Enrique estaba casado entonces con Margarita de Valois, pero el cardenal de Gondi aventuró la propuesta de obtener la anulación y quedar así en libertad para desposar a María. Ese primer matrimonio del rey, en efecto, acabaría siendo anulado, pero para entonces el corazón de Enrique, tan fácilmente inflamable, pertenecía enteramente a su amante, Gabriela d’Estrées, y se mostraba decidido a casarse con ella mientras públicamente fingía continuar adelante con la alianza florentina. Todos sus súbditos, y también el Papa, deseaban que volviera a casarse, pero no con su amante. Gabriela, por su parte, se mostraba tan convencida de que el rey cumpliría la palabra que le había dado, que un día llegó a decir:
—Solo Dios o la muerte del rey podrían acabar con mi buena suerte.
No tuvo en cuenta otro factor muy importante: su propia muerte. Gabriela murió muy oportunamente cuando faltaban solo unos días para su boda, en abril de 1599, en circunstancias que nunca han sido suficientemente aclaradas. Muchos son los que se muestran convencidos de que fue envenenada, mientras que otros proponen una eclampsia como causa de la muerte.
Gabriela d'Estrées
Enrique le dio el funeral de una reina e hizo transportar el féretro entre una procesión de príncipes y altos personajes hasta la iglesia de Saint-Germain-l’Auxerrois, donde se ofició la misa de réquiem.

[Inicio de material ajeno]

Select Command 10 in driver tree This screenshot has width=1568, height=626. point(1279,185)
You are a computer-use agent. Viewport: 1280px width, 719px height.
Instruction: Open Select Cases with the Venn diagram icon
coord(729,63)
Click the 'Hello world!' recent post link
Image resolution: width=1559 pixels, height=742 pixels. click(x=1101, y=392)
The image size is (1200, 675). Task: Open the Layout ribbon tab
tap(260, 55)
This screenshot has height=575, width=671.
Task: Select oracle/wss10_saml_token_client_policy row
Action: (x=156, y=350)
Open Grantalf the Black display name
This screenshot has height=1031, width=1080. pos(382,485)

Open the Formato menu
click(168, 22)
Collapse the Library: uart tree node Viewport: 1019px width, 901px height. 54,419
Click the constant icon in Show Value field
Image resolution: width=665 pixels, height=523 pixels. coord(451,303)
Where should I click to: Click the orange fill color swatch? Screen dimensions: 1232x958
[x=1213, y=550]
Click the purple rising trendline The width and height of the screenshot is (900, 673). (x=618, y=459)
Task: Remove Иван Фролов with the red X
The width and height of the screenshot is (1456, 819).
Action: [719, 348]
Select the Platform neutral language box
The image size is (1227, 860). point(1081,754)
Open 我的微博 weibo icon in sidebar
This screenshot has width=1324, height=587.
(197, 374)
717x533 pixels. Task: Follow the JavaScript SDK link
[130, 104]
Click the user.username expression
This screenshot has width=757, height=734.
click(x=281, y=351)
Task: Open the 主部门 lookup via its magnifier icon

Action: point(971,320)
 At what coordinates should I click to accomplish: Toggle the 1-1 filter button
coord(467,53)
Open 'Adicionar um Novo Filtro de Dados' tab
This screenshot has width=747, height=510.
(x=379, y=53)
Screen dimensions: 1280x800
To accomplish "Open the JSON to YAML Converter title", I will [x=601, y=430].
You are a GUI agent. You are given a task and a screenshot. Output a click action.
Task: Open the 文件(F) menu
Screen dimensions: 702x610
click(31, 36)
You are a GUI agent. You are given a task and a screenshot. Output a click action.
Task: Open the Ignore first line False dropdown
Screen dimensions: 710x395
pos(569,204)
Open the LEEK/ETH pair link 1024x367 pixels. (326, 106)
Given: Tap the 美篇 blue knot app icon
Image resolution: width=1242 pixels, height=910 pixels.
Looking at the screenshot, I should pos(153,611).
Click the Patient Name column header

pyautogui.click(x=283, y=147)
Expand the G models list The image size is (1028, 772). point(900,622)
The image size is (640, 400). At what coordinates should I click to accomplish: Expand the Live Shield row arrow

Las deudas de Francia eran tan enormes que Enrique no tenía otro modo de hacerles frente que aceptar finalmente su matrimonio con la sobrina del gran duque a cambio de una suma fabulosa. Eso era lo único que interesaba. Sobre la novia, apenas nada se preguntó; lo importante era que gozaba de buena salud y parecía perfectamente capacitada para traer varones robustos al mundo. María había esperado largo tiempo hasta ver cumplidas sus aspiraciones. Al fin había logrado su objetivo, pero no hallaría en él la felicidad.